Kann eine Vorsorgevollmacht widerrufen werden?

Solange Geschäftsfähigkeit besteht ist die jederzeit möglich, danach nicht mehr.
Das bedeutet, ist eine Betroffener nicht mehr geschäftsfähig kann seine – gegebenenfalls krankheitsbedingte – Meinungsänderung die in gesunden Tagen geschaffene rechtliche Bindungswirkung der Vollmachterteilung nicht beseitigen (BGH, Beschluss vom 17.02.2016 – XII ZB 498/15 –).

Kann durch eine Vorsorgevollmacht vermieden werden, dass im Betreuungsfall vom Gericht ein Betreuer bestellt wird?

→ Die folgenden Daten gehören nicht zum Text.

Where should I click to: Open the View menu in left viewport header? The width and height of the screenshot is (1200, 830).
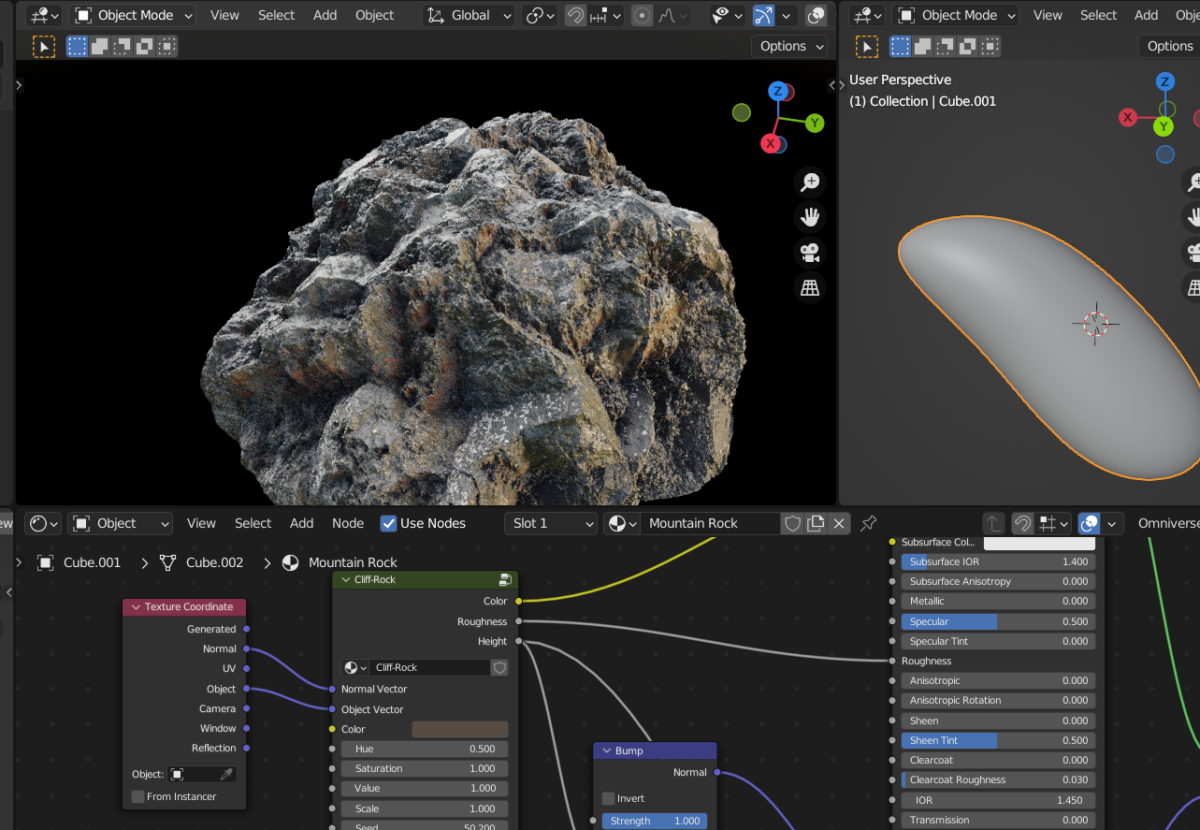click(224, 15)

Da ein Betreuer nach § 1896 Abs. 2 Satz 1 des Bürgerlichen Gesetzbuches (BGB) nur bestellt werden darf, soweit die Betreuerbestellung erforderlich ist (§ 1896 Abs. 2 Satz 1 BGB) und es an der Erforderlichkeit fehlt, soweit die Angelegenheiten des Betroffenen durch einen Bevollmächtigten ebenso gut wie durch einen Betreuer besorgt werden können (§ 1896 Abs. 2 Satz 2 BGB), steht eine Vorsorgevollmacht daher der Bestellung eines Betreuers grundsätzlich entgegen.

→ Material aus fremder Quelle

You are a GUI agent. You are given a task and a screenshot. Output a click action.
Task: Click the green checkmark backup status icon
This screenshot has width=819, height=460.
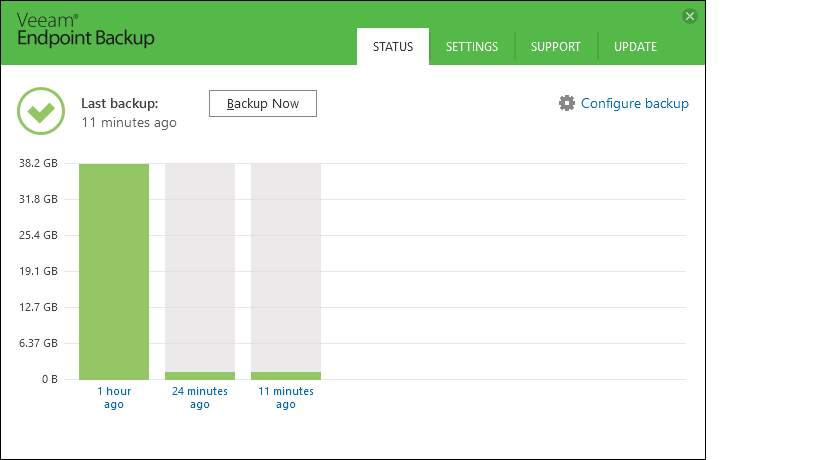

Anders kann es dann liegen, d.h. die Bestellung eines Betreuers kann trotz Vorsorgevollmacht erforderlich sein,

  • wenn Zweifel an der Wirksamkeit der Vollmachterteilung oder am Fortbestand der Vollmacht bestehen, die geeignet sind, die Akzeptanz der Vollmacht im Rechtsverkehr und damit die Wahrnehmung von Rechten des Betroffenen durch den Bevollmächtigten zu beeinträchtigen (vgl. hierzu BGH, Beschlüsse vom 03.02.2016 – XII ZB 425/14 – und vom 03.02.2016 – XII ZB 425/14 –) oder
  • wenn der Bevollmächtigte ungeeignet ist, die Angelegenheiten des Betroffenen zu besorgen, insbesondere weil zu befürchten ist, dass die Wahrnehmung der Interessen des Betroffenen durch den Bevollmächtigten eine konkrete Gefahr für das Wohl des Betroffenen begründet oder weil er eigene Interessen über die des Betroffenen stellt, indem er beispielsweise aus eigensüchtigen Motiven den persönlichen Kontakt des Betroffenen mit für diesen wichtigen Bezugspersonen unterbindet (BGH, Beschlüsse vom 26.02.2014 – XII ZB 301/13 –; vom 13.04.2011 – XII ZB 584/10 – und vom 17.02.2016 – XII ZB 498/15 –).

 Übrigens:
Seine Unterschrift auf einer Vorsorgevollmacht kann und sollte man bei der Betreuungsbehörde öffentlich beglaubigen lassen. Die Urkundsperson bei der Betreuungsbehörde ist dazu nach § 6 Absatz 2 Satz 1 des Gesetzes über die Wahrnehmung behördlicher Aufgaben bei der Betreuung Volljähriger (Betreuungsbehördengesetz – BtBG) befugt (vgl. hierzu Oberlandesgericht (OLG) Karlsruhe, Beschluss vom 14.09.2015 – 11 Wx 71/15 –).

Übermittelt zur Eintragung in das Zentrale Vorsorgeregister können privatschriftliche Vorsorgevollmachten (aber auch Betreuungsverfügungen und Patientenverfügungen im Zusammenhang mit einer Vorsorgevollmacht oder einer Betreuungsverfügung) der Bundesnotarkammer.
Von dieser Möglichkeit sollte Gebrauch gemacht werden, weil damit sichergestellt ist, dass Gerichte rechtzeitig erfahren, ob und ggf. was ein Betroffener in betreuungsrechtlicher Hinsicht verfügt hat.